When he sees that the war has begun and his brother Ares (Edgar Ramirez) has betrayed Zeus and sided with Hades (Ralph Fiennes) and Kronos, Perseus realizes his help is needed, and therefore jumps into action. Somewhat of a legend after defeating the Kraken, Perseus goes to Queen Andromeda (played this time by Rosamund Pike) to get the support of her and her army. He also wrangles up the help of cousin Agenor (Toby Kebbell) after his father Poseidon (Danny Huston) dies.
Wrath of the Titans is the sequel to the first epic battle Clash of the Titans, meant to answer the questions Will Perseus get there soon enough? Will Hades and Zeus ever make up and join forces against their father Kronos? Is it true that a demigod is more powerful than a god? While Wrath of the Titans has a less confusing storyline, a very minimal focus on the romantic angle between Perseus and Andromeda, and light humor sprinkled throughout, it seems to take itself a little too seriously and the CGI is simply overloaded.

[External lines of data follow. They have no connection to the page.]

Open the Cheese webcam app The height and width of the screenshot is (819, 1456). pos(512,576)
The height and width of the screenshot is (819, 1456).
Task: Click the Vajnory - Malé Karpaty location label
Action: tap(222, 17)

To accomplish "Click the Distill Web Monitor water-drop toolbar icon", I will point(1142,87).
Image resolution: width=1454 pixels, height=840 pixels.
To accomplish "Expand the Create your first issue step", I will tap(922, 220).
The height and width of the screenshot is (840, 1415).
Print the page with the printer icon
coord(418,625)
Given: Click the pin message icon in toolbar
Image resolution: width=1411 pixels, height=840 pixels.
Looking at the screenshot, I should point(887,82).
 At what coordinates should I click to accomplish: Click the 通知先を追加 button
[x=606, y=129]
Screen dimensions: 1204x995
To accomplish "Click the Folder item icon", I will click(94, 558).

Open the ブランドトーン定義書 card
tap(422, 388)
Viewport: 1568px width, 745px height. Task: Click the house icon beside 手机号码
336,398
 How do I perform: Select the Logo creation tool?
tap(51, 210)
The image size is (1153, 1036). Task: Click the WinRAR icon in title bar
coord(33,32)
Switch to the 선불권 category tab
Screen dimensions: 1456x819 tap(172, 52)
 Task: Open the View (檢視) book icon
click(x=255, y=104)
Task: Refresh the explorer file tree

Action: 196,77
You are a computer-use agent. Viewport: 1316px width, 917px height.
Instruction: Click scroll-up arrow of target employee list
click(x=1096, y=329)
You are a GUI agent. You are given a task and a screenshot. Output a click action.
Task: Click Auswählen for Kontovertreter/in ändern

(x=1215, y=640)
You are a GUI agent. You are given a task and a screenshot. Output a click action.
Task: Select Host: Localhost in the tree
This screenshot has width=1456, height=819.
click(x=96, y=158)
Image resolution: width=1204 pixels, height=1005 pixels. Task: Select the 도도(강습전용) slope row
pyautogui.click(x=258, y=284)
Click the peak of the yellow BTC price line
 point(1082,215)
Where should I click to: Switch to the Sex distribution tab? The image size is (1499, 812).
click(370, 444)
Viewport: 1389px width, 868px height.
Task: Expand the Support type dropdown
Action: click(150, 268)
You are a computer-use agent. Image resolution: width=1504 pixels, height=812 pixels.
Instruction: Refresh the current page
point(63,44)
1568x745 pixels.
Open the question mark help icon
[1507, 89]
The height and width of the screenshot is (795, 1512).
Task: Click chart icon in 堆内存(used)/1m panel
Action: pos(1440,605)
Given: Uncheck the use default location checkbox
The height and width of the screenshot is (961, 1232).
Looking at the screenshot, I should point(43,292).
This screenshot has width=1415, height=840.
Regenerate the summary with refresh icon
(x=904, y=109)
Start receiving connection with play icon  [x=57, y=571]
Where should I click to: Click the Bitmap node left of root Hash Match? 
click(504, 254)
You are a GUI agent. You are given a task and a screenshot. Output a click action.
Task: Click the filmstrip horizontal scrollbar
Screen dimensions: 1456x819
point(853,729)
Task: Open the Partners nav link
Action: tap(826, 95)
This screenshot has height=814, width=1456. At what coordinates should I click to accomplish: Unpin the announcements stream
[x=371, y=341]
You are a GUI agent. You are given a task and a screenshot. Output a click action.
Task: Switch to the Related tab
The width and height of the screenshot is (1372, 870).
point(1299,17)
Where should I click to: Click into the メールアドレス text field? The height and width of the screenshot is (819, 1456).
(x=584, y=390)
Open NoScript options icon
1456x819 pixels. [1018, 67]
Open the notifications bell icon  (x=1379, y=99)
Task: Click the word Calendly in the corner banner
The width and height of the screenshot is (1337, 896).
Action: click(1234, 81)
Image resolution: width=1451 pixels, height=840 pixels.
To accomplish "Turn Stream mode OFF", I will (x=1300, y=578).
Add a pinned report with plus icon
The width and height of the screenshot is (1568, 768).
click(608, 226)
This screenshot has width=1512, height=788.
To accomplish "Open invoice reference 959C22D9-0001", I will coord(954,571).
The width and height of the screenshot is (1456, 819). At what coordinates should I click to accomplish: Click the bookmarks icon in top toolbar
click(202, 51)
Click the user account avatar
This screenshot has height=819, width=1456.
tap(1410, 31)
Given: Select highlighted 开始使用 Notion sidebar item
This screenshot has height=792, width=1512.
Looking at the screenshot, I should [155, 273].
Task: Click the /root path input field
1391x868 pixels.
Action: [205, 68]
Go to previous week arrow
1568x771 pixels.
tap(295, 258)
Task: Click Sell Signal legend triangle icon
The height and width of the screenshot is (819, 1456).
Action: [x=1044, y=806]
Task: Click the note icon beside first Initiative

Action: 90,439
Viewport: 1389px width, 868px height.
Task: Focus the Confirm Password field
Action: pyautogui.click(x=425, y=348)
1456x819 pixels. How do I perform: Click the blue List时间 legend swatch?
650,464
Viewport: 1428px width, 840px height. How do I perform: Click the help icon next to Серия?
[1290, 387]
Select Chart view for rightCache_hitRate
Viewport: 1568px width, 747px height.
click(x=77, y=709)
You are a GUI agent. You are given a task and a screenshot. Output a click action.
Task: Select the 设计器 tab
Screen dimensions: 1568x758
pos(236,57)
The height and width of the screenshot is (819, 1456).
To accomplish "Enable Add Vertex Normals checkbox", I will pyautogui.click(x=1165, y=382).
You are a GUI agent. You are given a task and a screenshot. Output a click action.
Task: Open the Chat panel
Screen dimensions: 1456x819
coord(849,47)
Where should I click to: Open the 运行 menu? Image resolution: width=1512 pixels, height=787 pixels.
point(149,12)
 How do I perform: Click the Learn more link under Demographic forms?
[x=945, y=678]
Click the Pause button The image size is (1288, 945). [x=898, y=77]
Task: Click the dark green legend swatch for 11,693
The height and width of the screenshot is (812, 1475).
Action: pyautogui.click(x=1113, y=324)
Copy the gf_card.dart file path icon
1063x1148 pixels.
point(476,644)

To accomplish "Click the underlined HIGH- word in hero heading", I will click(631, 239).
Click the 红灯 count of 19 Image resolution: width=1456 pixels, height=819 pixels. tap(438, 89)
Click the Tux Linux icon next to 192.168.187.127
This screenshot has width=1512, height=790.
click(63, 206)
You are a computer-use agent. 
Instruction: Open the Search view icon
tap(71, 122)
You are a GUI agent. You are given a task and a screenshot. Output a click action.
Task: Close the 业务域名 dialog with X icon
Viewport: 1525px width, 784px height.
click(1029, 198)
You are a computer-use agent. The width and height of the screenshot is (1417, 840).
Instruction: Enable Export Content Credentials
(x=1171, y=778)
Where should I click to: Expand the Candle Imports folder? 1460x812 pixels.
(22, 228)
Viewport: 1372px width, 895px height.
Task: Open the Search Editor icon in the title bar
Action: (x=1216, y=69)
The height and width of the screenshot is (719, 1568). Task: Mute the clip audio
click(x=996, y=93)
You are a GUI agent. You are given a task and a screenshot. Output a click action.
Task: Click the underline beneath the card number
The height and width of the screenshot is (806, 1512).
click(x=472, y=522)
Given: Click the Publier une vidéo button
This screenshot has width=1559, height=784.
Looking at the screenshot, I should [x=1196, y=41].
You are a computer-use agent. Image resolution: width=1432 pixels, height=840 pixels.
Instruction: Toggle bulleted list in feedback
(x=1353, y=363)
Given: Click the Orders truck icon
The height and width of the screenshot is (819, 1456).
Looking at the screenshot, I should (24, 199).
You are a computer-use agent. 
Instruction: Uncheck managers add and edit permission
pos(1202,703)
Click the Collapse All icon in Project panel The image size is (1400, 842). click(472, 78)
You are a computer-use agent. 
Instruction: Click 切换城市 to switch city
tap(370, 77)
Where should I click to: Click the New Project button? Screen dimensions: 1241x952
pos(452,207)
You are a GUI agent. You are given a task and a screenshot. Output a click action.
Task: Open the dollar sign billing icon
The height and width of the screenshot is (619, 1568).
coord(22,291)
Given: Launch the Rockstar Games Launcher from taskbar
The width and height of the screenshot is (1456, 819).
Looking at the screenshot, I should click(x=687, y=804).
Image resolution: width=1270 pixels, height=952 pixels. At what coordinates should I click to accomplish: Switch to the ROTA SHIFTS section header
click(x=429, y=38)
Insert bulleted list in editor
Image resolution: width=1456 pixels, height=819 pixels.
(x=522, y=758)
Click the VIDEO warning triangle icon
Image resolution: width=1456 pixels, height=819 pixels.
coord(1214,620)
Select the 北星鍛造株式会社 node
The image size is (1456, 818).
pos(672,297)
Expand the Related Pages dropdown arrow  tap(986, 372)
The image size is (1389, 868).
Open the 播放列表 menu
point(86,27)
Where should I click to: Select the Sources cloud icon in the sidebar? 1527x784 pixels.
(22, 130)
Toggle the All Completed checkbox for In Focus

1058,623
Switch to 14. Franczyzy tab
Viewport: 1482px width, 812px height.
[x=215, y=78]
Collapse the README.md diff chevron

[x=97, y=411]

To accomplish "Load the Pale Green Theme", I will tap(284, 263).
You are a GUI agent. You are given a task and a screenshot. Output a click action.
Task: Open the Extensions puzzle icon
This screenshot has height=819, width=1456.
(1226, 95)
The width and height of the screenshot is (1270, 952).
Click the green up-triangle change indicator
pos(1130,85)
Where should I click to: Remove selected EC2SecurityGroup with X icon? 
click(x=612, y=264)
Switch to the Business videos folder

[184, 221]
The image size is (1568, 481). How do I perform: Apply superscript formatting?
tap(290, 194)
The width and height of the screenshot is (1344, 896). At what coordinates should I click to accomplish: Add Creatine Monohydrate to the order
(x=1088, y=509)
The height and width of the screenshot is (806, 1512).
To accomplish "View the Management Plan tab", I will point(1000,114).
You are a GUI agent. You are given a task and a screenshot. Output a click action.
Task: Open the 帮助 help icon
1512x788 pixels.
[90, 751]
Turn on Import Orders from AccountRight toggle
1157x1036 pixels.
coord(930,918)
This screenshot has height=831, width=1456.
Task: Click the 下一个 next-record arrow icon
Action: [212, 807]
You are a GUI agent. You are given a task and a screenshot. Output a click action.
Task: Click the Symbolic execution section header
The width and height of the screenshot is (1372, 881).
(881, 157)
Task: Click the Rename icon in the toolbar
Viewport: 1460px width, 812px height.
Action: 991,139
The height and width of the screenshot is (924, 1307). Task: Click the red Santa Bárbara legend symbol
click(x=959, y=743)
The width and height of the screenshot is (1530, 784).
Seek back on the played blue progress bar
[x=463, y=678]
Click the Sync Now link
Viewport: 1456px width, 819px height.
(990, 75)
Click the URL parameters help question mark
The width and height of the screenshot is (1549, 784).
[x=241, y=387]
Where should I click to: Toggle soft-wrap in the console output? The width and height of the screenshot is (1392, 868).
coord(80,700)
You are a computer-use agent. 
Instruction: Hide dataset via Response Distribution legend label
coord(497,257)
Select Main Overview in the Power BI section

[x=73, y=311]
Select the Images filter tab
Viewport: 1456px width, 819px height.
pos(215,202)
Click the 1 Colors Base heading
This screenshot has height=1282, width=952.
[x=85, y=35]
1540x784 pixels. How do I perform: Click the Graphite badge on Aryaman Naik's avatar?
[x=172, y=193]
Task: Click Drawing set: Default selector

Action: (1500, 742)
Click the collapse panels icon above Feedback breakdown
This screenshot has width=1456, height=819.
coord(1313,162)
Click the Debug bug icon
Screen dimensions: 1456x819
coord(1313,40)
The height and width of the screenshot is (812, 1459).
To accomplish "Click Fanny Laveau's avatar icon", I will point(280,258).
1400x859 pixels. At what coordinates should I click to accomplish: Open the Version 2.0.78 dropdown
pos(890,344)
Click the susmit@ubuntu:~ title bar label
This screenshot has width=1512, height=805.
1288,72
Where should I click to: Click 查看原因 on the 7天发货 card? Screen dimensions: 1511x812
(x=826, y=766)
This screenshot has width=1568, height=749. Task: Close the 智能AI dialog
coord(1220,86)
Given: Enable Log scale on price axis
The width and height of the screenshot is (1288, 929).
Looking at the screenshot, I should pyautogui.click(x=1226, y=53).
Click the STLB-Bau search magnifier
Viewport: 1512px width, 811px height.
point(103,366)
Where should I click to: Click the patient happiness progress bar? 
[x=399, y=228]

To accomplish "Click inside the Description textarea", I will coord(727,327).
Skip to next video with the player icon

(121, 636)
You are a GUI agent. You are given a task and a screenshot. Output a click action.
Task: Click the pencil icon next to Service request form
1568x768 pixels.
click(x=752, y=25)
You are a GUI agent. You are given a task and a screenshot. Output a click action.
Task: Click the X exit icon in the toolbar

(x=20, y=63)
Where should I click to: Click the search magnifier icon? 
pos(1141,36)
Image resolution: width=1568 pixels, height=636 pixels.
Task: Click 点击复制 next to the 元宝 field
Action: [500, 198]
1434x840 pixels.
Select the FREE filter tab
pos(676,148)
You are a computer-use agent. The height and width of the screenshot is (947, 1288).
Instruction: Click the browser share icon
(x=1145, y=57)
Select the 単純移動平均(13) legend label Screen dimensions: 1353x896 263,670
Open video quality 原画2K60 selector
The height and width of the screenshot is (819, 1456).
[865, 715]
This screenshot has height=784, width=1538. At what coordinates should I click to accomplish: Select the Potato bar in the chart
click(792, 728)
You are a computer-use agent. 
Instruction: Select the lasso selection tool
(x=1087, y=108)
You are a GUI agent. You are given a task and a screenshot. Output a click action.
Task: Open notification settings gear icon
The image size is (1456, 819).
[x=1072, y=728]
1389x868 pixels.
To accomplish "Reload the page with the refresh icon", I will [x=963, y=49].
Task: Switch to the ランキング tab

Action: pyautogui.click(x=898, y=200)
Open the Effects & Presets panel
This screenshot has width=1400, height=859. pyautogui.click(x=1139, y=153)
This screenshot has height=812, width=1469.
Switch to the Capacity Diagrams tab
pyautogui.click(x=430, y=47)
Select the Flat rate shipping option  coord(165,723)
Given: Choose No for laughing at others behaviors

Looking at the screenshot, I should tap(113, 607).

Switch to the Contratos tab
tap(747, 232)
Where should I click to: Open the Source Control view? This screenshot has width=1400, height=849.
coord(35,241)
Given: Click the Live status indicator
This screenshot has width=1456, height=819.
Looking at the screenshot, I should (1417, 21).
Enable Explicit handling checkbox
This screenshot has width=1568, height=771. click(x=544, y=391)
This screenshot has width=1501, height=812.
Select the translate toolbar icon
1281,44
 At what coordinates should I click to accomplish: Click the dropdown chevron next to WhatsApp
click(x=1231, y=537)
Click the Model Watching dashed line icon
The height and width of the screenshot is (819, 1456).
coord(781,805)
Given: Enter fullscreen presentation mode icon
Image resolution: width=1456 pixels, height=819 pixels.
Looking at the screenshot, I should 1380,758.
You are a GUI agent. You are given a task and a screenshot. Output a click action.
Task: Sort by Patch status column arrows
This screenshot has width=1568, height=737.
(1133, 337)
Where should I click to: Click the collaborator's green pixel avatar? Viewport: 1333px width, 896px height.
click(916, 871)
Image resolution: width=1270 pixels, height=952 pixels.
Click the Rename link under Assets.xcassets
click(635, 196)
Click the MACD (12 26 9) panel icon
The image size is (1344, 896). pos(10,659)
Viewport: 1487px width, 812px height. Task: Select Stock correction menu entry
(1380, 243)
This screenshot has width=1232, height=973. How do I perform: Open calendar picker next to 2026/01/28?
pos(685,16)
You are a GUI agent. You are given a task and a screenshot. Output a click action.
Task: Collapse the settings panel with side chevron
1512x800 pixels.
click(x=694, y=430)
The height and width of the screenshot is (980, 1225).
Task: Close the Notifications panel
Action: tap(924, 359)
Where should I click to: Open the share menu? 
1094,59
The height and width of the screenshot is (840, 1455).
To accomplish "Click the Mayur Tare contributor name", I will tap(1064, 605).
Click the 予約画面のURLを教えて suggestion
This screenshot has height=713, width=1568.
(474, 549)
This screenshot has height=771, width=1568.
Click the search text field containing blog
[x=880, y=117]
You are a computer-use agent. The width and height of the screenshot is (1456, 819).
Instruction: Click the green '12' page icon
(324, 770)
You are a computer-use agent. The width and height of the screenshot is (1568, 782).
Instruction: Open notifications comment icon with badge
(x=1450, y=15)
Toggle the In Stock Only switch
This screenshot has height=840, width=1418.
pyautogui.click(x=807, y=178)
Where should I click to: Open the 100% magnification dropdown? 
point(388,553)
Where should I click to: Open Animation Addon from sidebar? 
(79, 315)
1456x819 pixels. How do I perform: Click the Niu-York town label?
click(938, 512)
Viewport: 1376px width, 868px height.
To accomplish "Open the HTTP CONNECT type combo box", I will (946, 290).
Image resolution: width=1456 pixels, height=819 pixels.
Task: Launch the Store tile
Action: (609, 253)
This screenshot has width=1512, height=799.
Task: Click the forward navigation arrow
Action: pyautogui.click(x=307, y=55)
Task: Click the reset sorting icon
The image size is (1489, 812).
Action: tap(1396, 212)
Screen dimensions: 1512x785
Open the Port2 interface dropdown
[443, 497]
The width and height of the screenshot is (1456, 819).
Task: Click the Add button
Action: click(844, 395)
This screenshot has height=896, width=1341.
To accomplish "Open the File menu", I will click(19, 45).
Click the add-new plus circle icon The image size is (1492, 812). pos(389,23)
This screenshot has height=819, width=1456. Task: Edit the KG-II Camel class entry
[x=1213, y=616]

During a press junket for Man on a Ledge, Sam Worthington said he felt fans were disappointed by Clash of the Titans (as were critics) and he was very excited for them to see Wrath of the Titans, as he felt it would be better received. I so wanted to love this movie, what with the stellar male cast, Anglo-Aussie dreamboat Worthington, and a bada$$ trailer. But after seeing the over CGIed Disney flop John Carter but weeks ago, I couldn’t help but see a resemblance. It seems that in Hollywood’s attempt to go bigger and better with every new blockbuster, the story itself and the acting is playing second fiddle to the CGI, which quite frankly is looking more and more obvious on-screen.
Seeing Wrath of the Titans made me long for a film like Gladiator, a true epic battle story without all the obnoxious monsters that have been overdone and dominate the screen.
Also, in hindsight now, after seeing the film in 3D and seeing the trailer again a number of times in 2D, I would highly recommend skipping the 3D option. If you go to see the film, save a few extra bucks and see the picture more vividly. 3D seemed to take away from the picture, rather than add value to it in Wrath of the Titans.